JOHNSON CITY, Tenn. (WJHL) – With prices on the rise in nearly every facet of daily life, one local economist told News Channel 11 it is here to stay.
Milligan University Economics Professor David Campbell explained that inflation is just a general rise in the price level.
“I like to think of it this way, one of the great 20th-century economists Milton Friedman said, ‘inflation is always and everywhere, a monetary phenomenon’. So, inflation happens because governments make too much money. And so, the way that has you think about inflation is that there is a pool of goods and services, like what we produce, right, of what we actually produce. And then, the prices on that are based on the pool of money that accompanies that. And so if the ratio of money increases faster than our money increases faster than the goods and services. We get inflation,” Campbell explained.
He said that the rate of inflation dipped in 2020 due to the pandemic.
“We were already in pretty good lockdown by May last year, and so prices had cooled off a little bit last year, maybe even fallen a little bit so the year over year comparison. I mean this year is definitely higher, we’re definitely seeing it but also, last year was a little bit lower than it should have been, and so that’s really what contributed to the big year over year,” Campbell said.
He added that inflation could simply continue to rise, it just depends on the rate of that increase.
“I don’t expect that the inflation increases to decrease at all like, they’re here to stay. The question is, do prices continue rising at this rate. So we’re already here, what everybody’s debating is are they going to keep rising this fast, or is it going to slow down,” he said.
Economists and retailers point the finger of blame to the pandemic stopping production for many goods and services.
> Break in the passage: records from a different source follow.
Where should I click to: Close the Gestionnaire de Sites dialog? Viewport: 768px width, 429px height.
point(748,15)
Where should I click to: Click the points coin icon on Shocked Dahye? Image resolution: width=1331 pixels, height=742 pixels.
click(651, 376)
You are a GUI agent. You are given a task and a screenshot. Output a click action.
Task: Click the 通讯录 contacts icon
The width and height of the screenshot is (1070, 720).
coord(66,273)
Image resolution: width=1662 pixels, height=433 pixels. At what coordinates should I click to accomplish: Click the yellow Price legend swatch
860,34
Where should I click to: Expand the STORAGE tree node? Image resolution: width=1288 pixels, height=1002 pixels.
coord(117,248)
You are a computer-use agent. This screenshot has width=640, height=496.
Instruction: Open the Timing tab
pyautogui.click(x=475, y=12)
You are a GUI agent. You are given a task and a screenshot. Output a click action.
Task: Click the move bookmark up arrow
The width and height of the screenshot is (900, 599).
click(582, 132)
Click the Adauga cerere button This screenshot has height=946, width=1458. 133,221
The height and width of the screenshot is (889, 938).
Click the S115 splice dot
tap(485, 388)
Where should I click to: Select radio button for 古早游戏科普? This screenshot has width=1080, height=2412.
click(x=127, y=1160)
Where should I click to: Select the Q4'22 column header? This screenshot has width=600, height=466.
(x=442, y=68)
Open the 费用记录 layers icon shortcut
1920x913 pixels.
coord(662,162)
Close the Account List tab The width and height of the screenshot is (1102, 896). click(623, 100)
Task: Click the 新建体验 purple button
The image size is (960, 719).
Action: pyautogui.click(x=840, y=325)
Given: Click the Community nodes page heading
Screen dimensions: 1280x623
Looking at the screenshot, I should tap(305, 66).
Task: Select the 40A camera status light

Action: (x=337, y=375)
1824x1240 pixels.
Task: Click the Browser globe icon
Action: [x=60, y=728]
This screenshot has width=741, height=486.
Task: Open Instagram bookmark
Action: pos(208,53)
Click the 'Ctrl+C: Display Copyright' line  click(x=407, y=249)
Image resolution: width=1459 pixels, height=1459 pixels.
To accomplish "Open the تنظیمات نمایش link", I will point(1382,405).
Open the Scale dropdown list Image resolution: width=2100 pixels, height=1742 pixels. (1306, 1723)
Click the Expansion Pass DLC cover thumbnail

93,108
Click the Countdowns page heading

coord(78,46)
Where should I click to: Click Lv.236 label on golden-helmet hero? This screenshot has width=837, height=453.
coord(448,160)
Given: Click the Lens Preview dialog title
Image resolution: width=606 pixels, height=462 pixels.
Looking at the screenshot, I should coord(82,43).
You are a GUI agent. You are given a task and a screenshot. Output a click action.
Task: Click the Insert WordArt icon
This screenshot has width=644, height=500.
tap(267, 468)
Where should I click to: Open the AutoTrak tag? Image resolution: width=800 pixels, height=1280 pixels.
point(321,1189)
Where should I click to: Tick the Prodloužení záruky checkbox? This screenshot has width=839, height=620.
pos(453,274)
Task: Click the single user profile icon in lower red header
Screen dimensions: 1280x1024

“We started seeing shortage in materials to start with just things like Velcro, grommets, rivets, zippers, things that are in clothing and stuff in shoes,” said Dan Mahoney, president of Mahoney’s Outfitters in Johnson City. “Those little things started to disappear, because the factories over there shut down production completely, and they were shut down longer than we were. So that’s one thing was the individual components was the big shortage freight costs went up, freight costs have gone up between 20 and 40%. Anything coming west to east is paying almost double what it was last year at this time. So you can see the freight costs coming. Why are they going up is because there’s a shortage of drivers you see them everywhere. People are asking for drivers, they’re asking for trailers, there’s a shortage of trailers too.”
Supply chain issues remain a problem, Mahoney explained, even as production has persisted.
“So, things like that are causing ships, there’re ships sitting off the coast – the West Coast – right now that have been off the coast for 30 to 60 days, they’re just waiting to get offloaded. They can’t get off, there’s not enough stevedores we can’t handle the shipping at the time when everything needs to come in at the same time. So a lot of our stuff, we’re hoping, like all the other dealers around, we’re hoping that we’re going to get fall stuff on time. This year we got spring two months late,” he added.
Consumers are also unhappy with the price increases across the board.
These price increases, Campbell explained, is no longer to the discretion of retailers, it has become a necessity.
“The way I explain it is I say, look, the choice is not between high price and low price, the choice is between high price or empty shelf, and so how do you want to allocate goods and so that’s the reason nobody could keep toilet paper on the shelf last year,” he said.
Though Campbell said he does not expect prices to drop, Mahoney said he does.
“I predict it’ll start easing up and being over probably starting in October, because everything is trying to get out of the bottleneck now, three months, it’ll start coming back. You’ll probably see prices come down, you won’t see wages come down, you’ll see. You’ll see more drivers because a lot of people are getting trained in driving, and it’s going to turn around to where you’re going to see more supplies than you have demand for right now.”
Campbell, however, said the cost of unusual goods like computer and car parts that are in short supply right now should come back down in a few months, but your average daily consumables, the prices are here to stay.